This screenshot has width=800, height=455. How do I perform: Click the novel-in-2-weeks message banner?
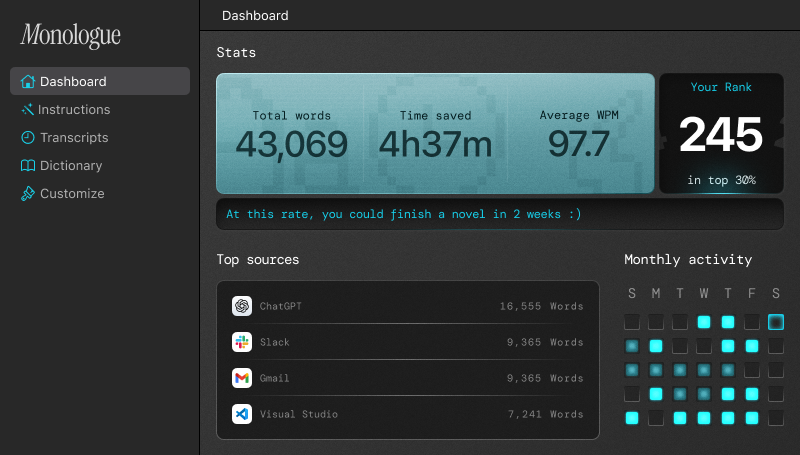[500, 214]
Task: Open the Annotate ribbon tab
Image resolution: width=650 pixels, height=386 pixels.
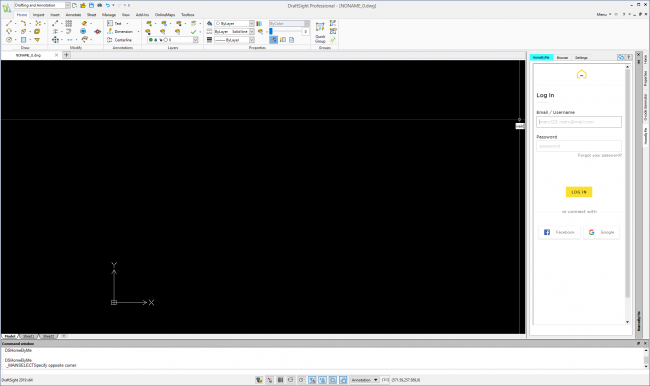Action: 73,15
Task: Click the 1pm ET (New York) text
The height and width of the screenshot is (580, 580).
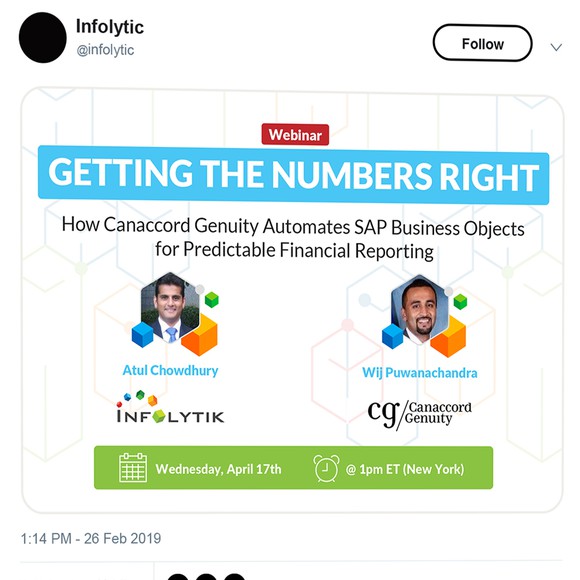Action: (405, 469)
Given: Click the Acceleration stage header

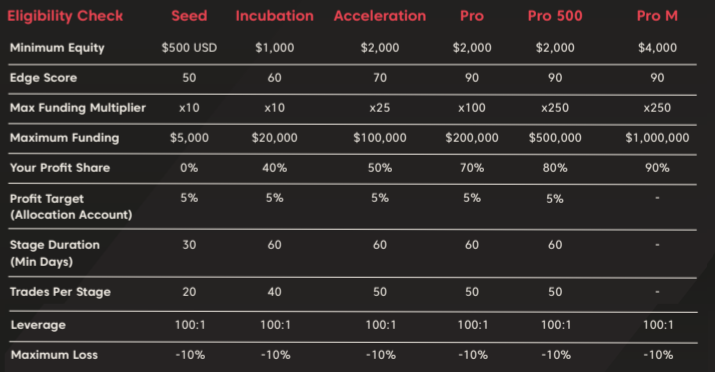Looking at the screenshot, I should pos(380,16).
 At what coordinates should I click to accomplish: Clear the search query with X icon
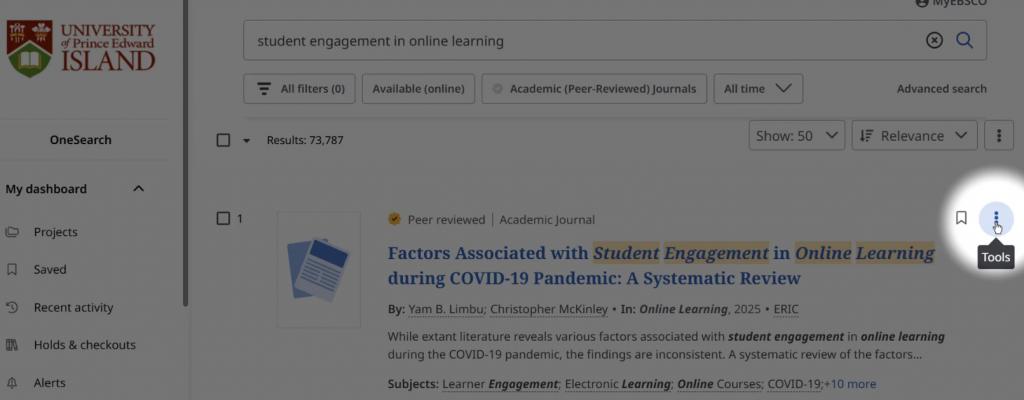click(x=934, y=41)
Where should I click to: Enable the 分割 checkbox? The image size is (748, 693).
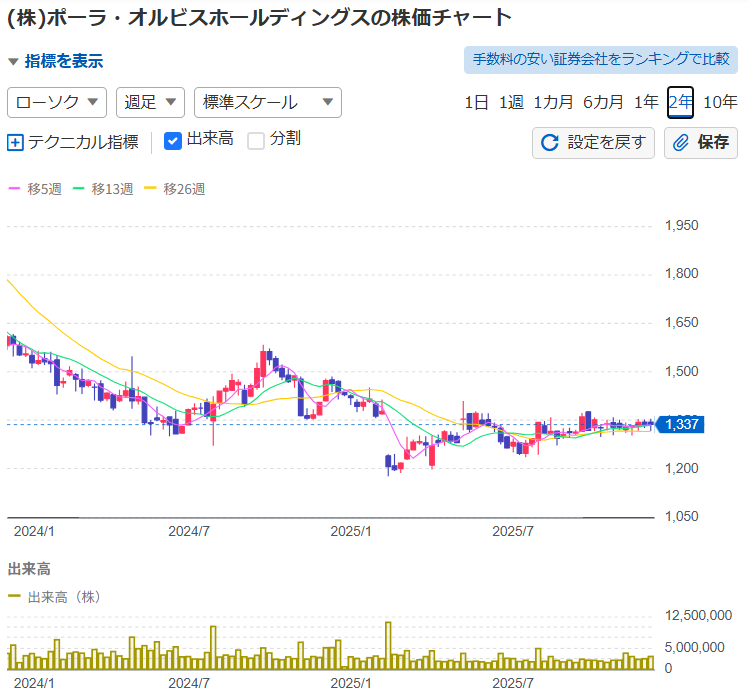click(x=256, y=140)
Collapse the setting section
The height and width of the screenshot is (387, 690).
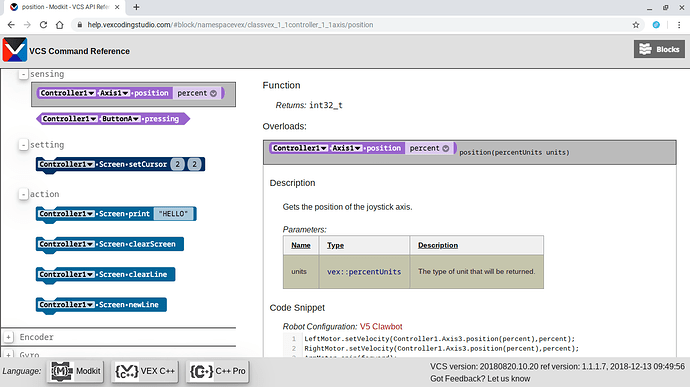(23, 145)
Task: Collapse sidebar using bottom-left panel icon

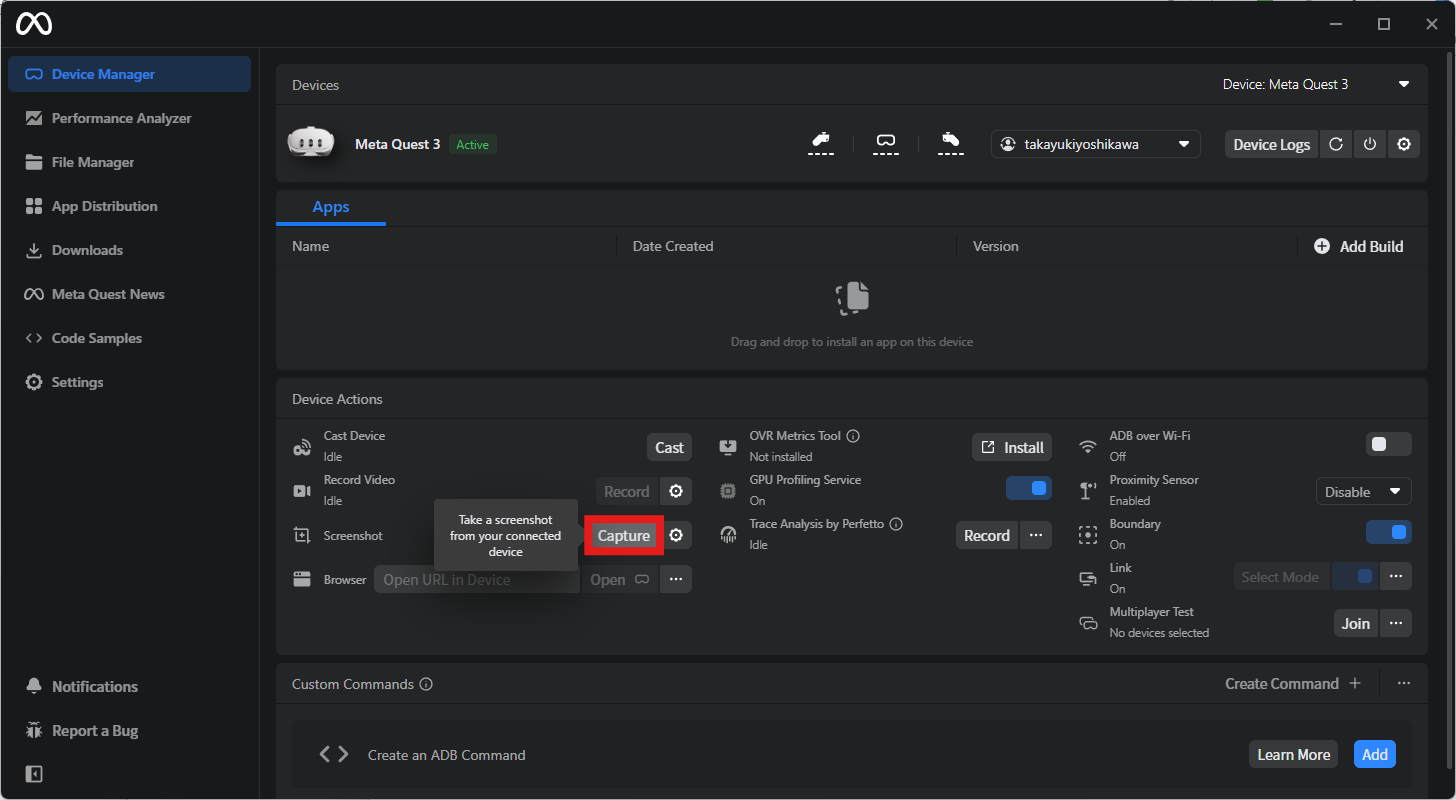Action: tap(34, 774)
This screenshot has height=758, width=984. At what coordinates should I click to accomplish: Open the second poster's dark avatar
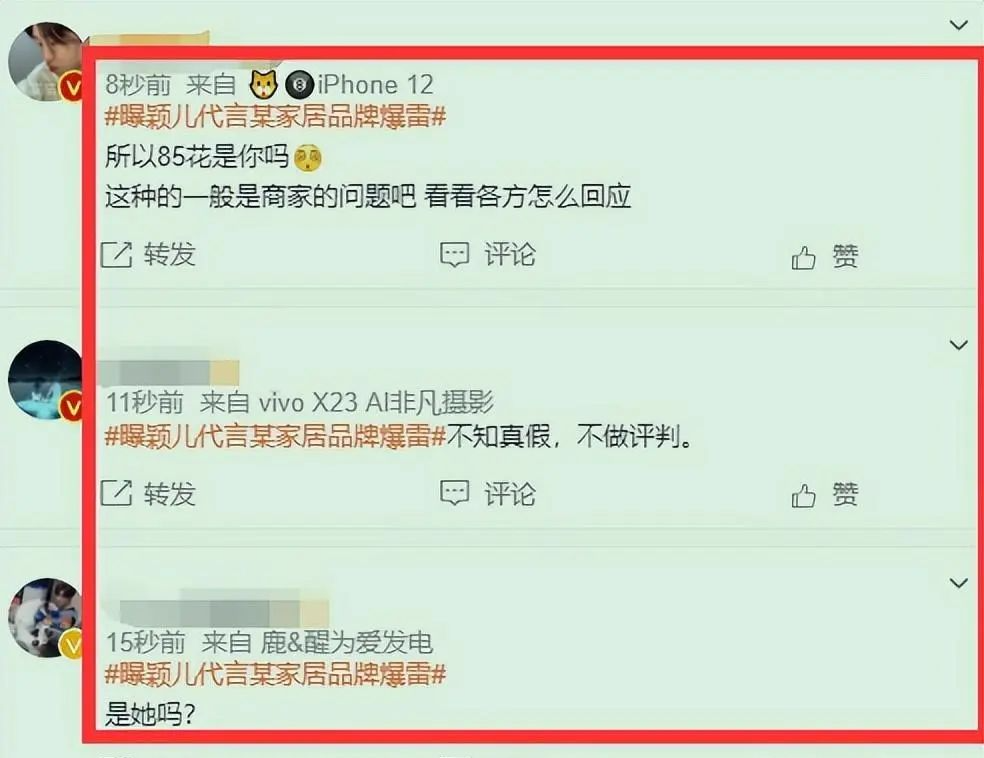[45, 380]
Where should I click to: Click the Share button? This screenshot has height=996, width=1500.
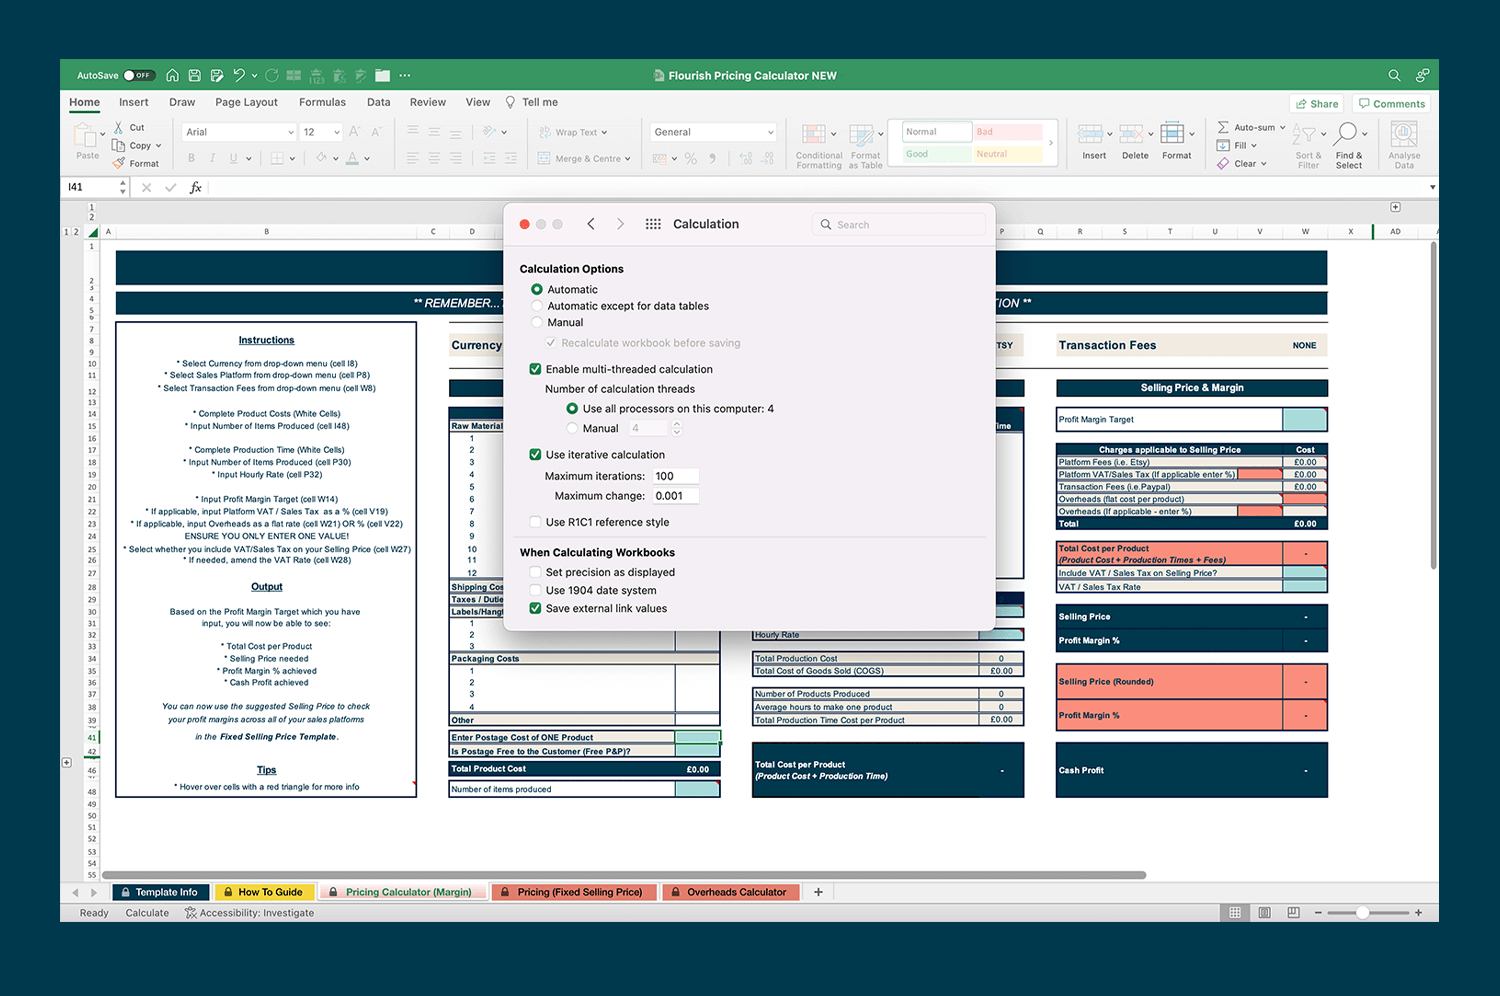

## TASK DETAILS
When you copy the entries above, keep every word exactly and omit the images.

## YOUR SOLUTION
This screenshot has width=800, height=455. How do I perform: Click the novel-in-2-weeks message banner?
[500, 214]
Task: Open the Annotate ribbon tab
Image resolution: width=650 pixels, height=386 pixels.
Action: 73,15
Task: Click the 1pm ET (New York) text
The height and width of the screenshot is (580, 580).
Action: (405, 469)
Given: Click the Acceleration stage header

Looking at the screenshot, I should pos(380,16).
 At what coordinates should I click to accomplish: Clear the search query with X icon
click(x=934, y=41)
Where should I click to: Enable the 分割 checkbox? The image size is (748, 693).
click(x=256, y=140)
Collapse the setting section
The height and width of the screenshot is (387, 690).
(23, 145)
Task: Collapse sidebar using bottom-left panel icon

Action: tap(34, 774)
This screenshot has height=758, width=984. At what coordinates should I click to accomplish: Open the second poster's dark avatar
[45, 380]
Where should I click to: Click the Share button? This screenshot has height=996, width=1500.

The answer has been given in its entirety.